Behind the Screens: How Mental Health Professionals Can Help Teens Struggling with Social Media Use
A therapist’s firsthand account working in an adolescent mental health unit
Introduction from Zach Rausch:
Who is best positioned to understand the impacts of social media on youth mental health? Beyond the tech companies that create these platforms and the young people who use them, those who work closely with teens—parents, teachers, and mental health professionals—witness what’s happening on the ground every day. In previous posts, we’ve heard from parents and educators. Now, we turn to a third key group: psychologists, psychiatrists, direct care workers, and social workers. What are they observing and hearing from their clients? If social media were truly neutral or harmless (the “null hypothesis”) we’d expect these professionals to rarely hear that it has a direct, negative impact on their clients’ lives. Is that really the case?

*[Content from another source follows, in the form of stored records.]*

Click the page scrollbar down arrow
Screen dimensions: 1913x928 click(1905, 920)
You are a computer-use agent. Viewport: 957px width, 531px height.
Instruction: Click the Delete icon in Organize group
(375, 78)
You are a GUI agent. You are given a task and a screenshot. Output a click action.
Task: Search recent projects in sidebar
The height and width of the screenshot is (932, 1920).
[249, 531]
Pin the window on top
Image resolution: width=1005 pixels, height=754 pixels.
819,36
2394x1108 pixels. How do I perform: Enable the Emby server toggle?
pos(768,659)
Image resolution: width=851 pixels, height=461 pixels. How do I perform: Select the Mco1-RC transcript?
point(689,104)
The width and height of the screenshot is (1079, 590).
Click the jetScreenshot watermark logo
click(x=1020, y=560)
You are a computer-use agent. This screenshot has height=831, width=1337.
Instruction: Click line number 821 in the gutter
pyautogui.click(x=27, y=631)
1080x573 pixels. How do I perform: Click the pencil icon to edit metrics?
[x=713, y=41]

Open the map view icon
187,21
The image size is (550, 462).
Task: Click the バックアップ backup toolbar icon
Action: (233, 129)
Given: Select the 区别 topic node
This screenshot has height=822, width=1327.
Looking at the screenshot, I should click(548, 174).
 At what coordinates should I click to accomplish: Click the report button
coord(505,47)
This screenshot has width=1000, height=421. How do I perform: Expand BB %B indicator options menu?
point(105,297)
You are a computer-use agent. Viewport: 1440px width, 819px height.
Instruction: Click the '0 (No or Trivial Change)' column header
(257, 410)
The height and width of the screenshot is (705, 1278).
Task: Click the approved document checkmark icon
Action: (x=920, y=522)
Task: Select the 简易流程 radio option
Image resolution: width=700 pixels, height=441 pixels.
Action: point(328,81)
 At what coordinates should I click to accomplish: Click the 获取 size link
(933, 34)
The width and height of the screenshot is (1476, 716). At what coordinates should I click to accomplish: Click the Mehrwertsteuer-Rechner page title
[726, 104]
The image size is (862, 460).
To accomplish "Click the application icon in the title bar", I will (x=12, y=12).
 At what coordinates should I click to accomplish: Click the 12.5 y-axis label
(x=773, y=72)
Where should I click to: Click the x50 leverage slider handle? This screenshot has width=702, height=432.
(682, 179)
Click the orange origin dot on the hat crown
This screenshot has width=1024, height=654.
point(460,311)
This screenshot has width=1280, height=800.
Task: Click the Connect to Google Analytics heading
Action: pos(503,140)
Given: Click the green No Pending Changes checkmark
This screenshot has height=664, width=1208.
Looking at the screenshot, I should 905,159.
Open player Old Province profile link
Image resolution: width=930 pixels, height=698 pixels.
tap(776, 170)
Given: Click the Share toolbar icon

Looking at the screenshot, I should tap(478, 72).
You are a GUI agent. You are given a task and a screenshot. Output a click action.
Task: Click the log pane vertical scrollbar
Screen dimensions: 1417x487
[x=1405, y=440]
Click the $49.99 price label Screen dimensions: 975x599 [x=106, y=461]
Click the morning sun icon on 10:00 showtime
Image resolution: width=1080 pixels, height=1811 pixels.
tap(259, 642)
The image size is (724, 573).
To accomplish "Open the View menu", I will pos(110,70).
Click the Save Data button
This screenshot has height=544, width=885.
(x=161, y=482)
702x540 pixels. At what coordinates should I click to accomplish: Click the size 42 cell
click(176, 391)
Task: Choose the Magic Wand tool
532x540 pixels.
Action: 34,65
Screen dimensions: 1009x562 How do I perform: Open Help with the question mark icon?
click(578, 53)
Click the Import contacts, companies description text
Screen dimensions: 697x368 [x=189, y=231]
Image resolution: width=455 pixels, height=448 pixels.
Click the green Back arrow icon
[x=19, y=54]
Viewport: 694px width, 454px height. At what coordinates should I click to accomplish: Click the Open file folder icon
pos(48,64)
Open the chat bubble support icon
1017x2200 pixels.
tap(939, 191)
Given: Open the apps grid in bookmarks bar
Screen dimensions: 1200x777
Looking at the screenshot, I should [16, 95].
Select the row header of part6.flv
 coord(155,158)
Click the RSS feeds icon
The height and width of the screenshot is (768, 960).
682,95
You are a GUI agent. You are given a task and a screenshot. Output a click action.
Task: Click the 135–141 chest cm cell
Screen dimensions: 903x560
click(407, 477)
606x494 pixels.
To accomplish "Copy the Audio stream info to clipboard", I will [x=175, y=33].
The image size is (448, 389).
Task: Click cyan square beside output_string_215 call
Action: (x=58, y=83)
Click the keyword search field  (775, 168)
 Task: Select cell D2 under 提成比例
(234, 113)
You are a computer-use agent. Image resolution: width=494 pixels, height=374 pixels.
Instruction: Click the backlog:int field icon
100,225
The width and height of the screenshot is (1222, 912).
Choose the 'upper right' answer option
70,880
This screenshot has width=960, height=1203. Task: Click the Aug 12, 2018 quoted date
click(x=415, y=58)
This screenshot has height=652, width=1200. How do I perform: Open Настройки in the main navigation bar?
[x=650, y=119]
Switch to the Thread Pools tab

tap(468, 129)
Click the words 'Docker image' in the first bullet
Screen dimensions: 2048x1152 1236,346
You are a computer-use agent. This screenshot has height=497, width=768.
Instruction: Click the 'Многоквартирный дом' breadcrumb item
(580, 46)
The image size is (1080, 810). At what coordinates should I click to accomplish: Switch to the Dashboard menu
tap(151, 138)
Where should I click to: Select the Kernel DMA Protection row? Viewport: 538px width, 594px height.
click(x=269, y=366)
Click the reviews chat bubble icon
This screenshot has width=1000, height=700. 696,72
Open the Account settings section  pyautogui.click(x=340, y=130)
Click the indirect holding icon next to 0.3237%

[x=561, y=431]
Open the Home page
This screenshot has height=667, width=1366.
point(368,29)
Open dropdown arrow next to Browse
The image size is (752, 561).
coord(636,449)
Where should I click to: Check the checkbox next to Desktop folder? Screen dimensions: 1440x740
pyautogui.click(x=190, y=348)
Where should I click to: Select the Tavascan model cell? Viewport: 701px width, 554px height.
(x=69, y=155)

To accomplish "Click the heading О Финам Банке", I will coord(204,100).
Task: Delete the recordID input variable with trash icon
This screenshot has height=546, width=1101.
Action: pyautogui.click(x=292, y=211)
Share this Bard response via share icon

Large-scale data on mental health practitioners’ perspectives in the U.S. remains scarce, as far as I know. If you know of any, please add them to the comments. Still, the limited evidence we have raises concern. For instance, a survey from the Australia and New Zealand Academy for Eating Disorders (ANZAED) involving 801 frontline workers who treat teens with eating disorders found that 88% favored raising the minimum social media age to 16, and every respondent (100%) agreed that social media has a detrimental impact on body image issues and eating disorders. We hope to find additional data to see whether these findings are representative and can be generalized more broadly.
Here at After Babel, we’ve been eager to feature more clinical voices—both to highlight their experiences and to offer guidance for other therapists, parents, and families who are seeking help. This led me to the work of Helen Thai, a doctoral candidate in clinical psychology at McGill University and a Clinical Psychology Intern at the Goldman Herzl Family Practice Centre in Montreal, Canada. I first came across Helen when Jon and I were engaging in a debate with Stetson University Psychology professor Chris Ferguson about the impact of social media reduction on adolescent anxiety and depression. Helen is the lead author of two of the twenty-seven experiments we discussed (you can read them here and here).
During a Zoom call in early November to discuss these studies, I learned that Helen has been doing clinical work at a teenage health unit, working with many adolescents and teens (13 to 19 years old) presenting with mental health challenges, with many struggling with social media use. I quickly realized how valuable her perspective would be for the Substack. Helen brings a unique point of view, providing high-level research insights along with on the ground experience with teens. In this post, Helen shares a case study from her practice and offers practical advice for clinicians working with struggling teens.
– Zach
Behind the Screens: How Mental Health Professionals Can Help Teens Struggling with Social Media Use
When I asked my patient Caroline2 about her self-harm, I was struck by how often her response seemed to link her behavior to the online world: Every scar on her body—although carefully hidden from her parents—had been shared openly with thousands of strangers on social media. As she spoke, I could not suppress the question forming in my mind: Why?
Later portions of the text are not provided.